AMD Security Concerns Overshadowed by Circumstances

On Tuesday, a security research firm called CTS Labs released information regarding 13 security vulnerabilities that impact modern AMD processors in the Ryzen and EPYC families. CTS launched a website, a couple of explanatory videos, and a white paper detailing the collection of security issues, though without details of implementation (which is good).

On the surface, these potential exploits are a serious concern for both AMD and its customers and clients. With the recent tidal wave caused by the Spectre and Meltdown security vulnerabilities at the beginning of the year, which have led to some serious talk of hardware changes and legal fallout like lawsuits against chip giant Intel, these types of claims are taken more seriously than ever before. That isn’t by itself a negative for consumers – putting more emphasis of security and culpability on the technology companies will result in positive changes.

CTS Labs has four different categories of the vulnerabilities that go by the name Ryzenfall, Fallout, Masterkey, and Chimera. The first three affect the processor itself and the secure processor embedded in it while the last one (Chimera) affects the chipset used on Ryzen motherboards. The heart of the exploit on the processor centers on an ability to overwrite the firmware of the “Secure Processor”, a dedicated Arm Cortex A5 part that runs a separate OS. Its job is to handle security tasks like password management. Being able to take control of this part has serious implications for essentially all areas of the platform, from secure memory access to Windows secure storage locations.

The Chimera vulnerability stems from a years-old exploit in a portion of the ASMedia designed chipset that supports Ryzen processors, allowing for potential man-in-the-middle attacks to access network and storage traffic.

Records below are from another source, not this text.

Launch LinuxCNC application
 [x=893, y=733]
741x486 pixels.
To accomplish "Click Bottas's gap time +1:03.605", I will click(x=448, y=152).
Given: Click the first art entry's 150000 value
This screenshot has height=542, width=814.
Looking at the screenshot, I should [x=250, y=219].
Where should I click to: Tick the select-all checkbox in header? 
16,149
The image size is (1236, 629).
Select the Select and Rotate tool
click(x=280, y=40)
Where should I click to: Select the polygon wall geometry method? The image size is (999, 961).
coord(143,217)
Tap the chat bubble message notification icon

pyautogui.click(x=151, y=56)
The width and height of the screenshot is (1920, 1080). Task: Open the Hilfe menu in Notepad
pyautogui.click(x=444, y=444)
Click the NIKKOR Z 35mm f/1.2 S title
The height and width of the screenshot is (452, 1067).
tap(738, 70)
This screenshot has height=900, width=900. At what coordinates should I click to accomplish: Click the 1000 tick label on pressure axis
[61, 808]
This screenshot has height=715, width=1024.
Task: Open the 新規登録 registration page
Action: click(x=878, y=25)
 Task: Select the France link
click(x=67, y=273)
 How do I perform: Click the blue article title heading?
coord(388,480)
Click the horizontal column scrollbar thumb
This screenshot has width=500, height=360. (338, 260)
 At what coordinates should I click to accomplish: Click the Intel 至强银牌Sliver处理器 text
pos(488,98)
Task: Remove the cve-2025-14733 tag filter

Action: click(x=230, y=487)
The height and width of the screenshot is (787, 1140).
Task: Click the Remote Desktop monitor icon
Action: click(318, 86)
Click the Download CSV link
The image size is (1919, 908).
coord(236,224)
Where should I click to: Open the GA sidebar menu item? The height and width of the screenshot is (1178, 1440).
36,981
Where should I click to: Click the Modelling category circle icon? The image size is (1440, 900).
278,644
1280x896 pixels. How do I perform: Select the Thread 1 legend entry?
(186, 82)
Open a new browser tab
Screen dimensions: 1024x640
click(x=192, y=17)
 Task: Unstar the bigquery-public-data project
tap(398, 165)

In all of these cases, the exploits require the attacker to have physical access to the system (to flash a BIOS) or elevated, root privileges. While not a difficult scenario to setup, it does put these security issues into a secondary class of risk. If you have a pre-compromised system, then there are a significant number of exploits that all systems are at risk of.

It is interesting to note from a technical standpoint that all of the vulnerabilities center around the integration of the Secure Processor, not the fundamental architecture of the Zen design. It is a nuanced difference, but one that separates this from the Spectre/Meltdown category. If these concerns are valid, its possible that AMD could somewhat easily swap out this secure processor design for another, or remove it completely for some product lines, without touching the base architecture of the CPU.

For its part, AMD has been attentive to the new security claims. The company was given less than 24 hours notice of the security vulnerabilities, a significant alteration to common security research practices. For Spectre/Meltdown, Intel and the industry were given 30-90 days notice, giving them time to do research and develop a plan to address it. CTS Labs claims that the quick release of its information was to keep the public informed. Without the time to do validation, AMD is still unable to confirm the vulnerabilities, as of this writing.

CTS is holding back details of implementation for the vulnerability from the public, which is common practice until the vendor is able to provide a fix.

There is more to this controversy, unfortunately, than simply the potential security vulnerabilities. CTS Labs also talked with other select groups prior to its public data release. The research entity pre-briefed some media outlets, which is not entirely uncommon. Secondary security researchers were given access to the POCs (proof on concepts) to validate the vulnerabilities. Again, that is fairly expected.

But CTS also discussed the security issues with a company called Viceroy Research that has been documented in the past as creating dicey financial situations for companies in order to make a short term profit, at least based on accusations. In this case, Viceroy published a paper on the same day of the release of CTS Labs own report calling for AMD to file for bankruptcy and that the stock should have a $0.00 value.

To be frank, the opinions contained in the paper are absurd, and show a clear lack of understanding of the technical concerns surrounding security issues and of the market conditions for high-tech companies. Calling for a total recall of products for what CTS has detailed on AMD’s Ryzen hardware, without understanding the complexity of the more direct hardware-level concerns of Spectre/Meltdown that have been in the news for three months leaves me scratching my head.

Because of this secondary paper and the implications of finances in play regarding the news, it paints the entire CTS Labs report and production in a very bad light. If the security concerns were as grave as the firm claims, and the risk to consumers is real, then they did a disservice to the community by clouding the information with the circus that devoured it.

With all that said, AMD should and appears to be taking the security concerns raised in this report with the level of seriousness it demands. AMD is working against a clock that might be unfair and against industry norms, but from my conversations with AMD personnel, the engineering and security teams are working around the clock to get this right. With the raised level of scrutiny around chip security after the Meltdown and Spectre release, no company can take the risk of leaving security behind.